Can We Survive Without Fannie and Freddie?

Should the government directly guarantee mortgage-backed securities?  That’s the most provocative aspect of a proposal put forward by Jim Millstein, who oversaw the restructuring of AIG at the Treasury when it was taken over by the government.   His views were given a great deal of coverage in Monday’s Wall Street Journal and if you believe, as I do, that sooner or later the government will have to grapple with what to do with Fannie and Freddie, he raises some interesting points to consider, even if you don’t drink all his Kool Aid, which I certainly don’t.

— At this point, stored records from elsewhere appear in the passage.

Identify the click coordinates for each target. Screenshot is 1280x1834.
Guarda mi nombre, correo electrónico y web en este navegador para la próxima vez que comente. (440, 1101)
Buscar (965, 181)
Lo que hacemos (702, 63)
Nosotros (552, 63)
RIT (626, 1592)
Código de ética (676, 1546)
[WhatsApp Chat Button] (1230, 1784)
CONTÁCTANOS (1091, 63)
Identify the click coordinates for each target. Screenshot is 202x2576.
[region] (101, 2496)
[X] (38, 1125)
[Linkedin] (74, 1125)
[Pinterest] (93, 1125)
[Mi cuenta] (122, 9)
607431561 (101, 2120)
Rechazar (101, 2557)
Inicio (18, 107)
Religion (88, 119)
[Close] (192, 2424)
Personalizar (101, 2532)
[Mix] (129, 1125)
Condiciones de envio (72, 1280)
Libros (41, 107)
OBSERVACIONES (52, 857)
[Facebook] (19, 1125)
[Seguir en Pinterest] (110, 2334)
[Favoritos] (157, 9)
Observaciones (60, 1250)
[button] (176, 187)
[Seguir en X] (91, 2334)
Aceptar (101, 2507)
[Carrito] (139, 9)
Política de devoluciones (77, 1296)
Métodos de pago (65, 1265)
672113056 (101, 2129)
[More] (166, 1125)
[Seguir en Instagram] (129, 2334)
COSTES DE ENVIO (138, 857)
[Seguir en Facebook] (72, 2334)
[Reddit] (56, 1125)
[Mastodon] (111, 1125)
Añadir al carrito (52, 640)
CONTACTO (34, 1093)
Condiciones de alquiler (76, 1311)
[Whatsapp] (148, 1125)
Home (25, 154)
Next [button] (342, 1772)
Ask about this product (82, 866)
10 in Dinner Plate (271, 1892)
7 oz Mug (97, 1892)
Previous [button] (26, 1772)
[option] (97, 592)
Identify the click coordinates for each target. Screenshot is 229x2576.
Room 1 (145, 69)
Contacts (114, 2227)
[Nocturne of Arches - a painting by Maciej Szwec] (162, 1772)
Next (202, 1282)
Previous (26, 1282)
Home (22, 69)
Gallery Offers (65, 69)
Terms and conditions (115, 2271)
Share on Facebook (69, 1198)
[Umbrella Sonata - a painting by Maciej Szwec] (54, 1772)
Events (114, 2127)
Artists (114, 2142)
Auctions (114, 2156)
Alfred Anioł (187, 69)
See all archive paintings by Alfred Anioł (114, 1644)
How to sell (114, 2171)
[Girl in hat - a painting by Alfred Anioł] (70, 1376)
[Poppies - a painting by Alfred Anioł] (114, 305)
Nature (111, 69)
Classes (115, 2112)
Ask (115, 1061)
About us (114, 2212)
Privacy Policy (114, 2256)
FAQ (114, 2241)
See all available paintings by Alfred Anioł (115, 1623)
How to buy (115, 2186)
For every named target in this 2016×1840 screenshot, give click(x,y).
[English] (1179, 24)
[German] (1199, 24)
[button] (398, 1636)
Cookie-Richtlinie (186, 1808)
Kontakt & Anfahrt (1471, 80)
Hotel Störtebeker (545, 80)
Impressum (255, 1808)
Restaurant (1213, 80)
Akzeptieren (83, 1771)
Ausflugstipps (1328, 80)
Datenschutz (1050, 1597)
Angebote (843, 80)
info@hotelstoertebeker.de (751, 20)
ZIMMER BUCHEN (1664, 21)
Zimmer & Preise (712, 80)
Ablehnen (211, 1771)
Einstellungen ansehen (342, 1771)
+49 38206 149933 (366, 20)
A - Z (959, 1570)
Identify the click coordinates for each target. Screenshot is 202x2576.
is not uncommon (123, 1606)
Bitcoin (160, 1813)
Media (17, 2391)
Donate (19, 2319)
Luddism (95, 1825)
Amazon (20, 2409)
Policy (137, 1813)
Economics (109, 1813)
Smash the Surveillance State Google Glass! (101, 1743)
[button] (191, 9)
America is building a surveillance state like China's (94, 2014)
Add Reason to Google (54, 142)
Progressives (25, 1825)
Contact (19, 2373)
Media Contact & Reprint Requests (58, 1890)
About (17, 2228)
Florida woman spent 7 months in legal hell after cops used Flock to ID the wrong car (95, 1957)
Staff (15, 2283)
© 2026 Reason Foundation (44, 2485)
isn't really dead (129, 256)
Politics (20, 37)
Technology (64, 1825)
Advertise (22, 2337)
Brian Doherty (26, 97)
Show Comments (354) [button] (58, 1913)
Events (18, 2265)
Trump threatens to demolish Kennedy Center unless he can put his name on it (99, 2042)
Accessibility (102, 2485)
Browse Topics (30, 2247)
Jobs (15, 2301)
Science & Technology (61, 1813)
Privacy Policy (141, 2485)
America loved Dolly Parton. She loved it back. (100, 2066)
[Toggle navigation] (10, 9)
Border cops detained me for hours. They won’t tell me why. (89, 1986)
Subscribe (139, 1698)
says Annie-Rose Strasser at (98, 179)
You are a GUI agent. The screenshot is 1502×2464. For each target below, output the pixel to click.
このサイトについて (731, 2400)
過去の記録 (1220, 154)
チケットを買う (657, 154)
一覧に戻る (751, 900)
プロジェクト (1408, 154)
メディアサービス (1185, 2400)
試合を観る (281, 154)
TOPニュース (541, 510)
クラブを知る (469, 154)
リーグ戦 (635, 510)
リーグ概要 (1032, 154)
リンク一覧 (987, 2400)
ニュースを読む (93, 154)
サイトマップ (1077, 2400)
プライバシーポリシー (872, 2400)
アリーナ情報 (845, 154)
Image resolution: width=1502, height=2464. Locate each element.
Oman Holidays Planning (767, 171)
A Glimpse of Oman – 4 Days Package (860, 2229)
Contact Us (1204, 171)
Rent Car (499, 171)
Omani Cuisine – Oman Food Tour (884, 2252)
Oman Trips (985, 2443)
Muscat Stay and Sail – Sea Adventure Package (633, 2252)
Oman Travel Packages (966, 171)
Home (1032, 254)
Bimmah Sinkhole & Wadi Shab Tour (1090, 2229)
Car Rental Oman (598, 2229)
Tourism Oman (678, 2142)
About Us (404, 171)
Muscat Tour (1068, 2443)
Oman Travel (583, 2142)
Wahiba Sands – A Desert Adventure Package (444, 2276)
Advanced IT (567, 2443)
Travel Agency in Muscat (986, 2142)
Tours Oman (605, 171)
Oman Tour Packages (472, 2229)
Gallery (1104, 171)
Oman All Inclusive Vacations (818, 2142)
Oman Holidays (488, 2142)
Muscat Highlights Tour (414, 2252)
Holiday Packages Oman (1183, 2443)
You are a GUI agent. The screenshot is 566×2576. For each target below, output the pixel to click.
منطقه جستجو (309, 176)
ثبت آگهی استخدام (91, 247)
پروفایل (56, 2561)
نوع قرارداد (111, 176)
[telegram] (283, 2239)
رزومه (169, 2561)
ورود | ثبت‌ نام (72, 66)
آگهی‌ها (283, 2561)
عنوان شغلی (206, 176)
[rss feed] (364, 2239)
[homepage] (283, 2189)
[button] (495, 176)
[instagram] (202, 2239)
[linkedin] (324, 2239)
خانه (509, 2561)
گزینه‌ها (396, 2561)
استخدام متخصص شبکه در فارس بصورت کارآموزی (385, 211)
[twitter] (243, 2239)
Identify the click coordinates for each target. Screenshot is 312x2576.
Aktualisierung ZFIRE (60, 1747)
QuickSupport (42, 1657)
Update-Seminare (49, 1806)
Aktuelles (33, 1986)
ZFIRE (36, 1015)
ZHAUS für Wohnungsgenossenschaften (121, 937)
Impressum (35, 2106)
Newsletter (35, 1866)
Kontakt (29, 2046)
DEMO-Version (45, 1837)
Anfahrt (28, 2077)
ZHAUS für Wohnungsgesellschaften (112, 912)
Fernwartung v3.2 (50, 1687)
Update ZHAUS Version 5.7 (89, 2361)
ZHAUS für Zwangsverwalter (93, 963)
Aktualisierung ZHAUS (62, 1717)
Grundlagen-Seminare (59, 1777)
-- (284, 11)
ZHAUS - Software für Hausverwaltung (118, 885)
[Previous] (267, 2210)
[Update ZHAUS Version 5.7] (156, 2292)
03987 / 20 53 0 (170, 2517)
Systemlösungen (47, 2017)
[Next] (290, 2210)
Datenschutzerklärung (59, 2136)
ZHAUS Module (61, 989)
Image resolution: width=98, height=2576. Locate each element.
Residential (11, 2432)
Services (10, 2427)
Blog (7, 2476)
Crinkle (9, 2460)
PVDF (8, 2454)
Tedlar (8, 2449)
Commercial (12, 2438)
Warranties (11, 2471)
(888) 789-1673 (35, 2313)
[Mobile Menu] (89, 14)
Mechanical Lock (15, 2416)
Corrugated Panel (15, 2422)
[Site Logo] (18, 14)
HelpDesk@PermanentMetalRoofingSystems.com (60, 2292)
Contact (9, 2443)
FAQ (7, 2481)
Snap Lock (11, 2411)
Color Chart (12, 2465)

First, if you wave a magic wand and do away with Fannie and Freddie tomorrow, there would be no housing market in this country because there would be no financing.  The GSEs are involved with more than 90% of all new mortgages over the last four years.  What’s more, a decreasing number of banks hold onto their mortgages and right now the only places interested in buying these mortgages and packaging them into securities are Fannie and Freddie.  Remember that Fannie and Freddie charge the buyers of the mortgage-backed securities a guarantee fee against default, which means that your taxpayer dollars used to bail out Fannie and Freddie were actually being used to bail out bondholders.   Millstein proposes that Fannie and Freddie should no longer provide this guarantee and that it should instead be provided directly by the government.   He argues that the government already insures bank and credit union accounts, so why not provide the same protections against mortgage risks?

The second part of his plan would make a regulator responsible for assessing the quality of mortgages before they are securitized; again this sounds more radical than it actually is given how much the government has taken over housing policy.  The government has already decided that the CFPB should determine what constitutes a qualified mortgage eligible for greater legal protection.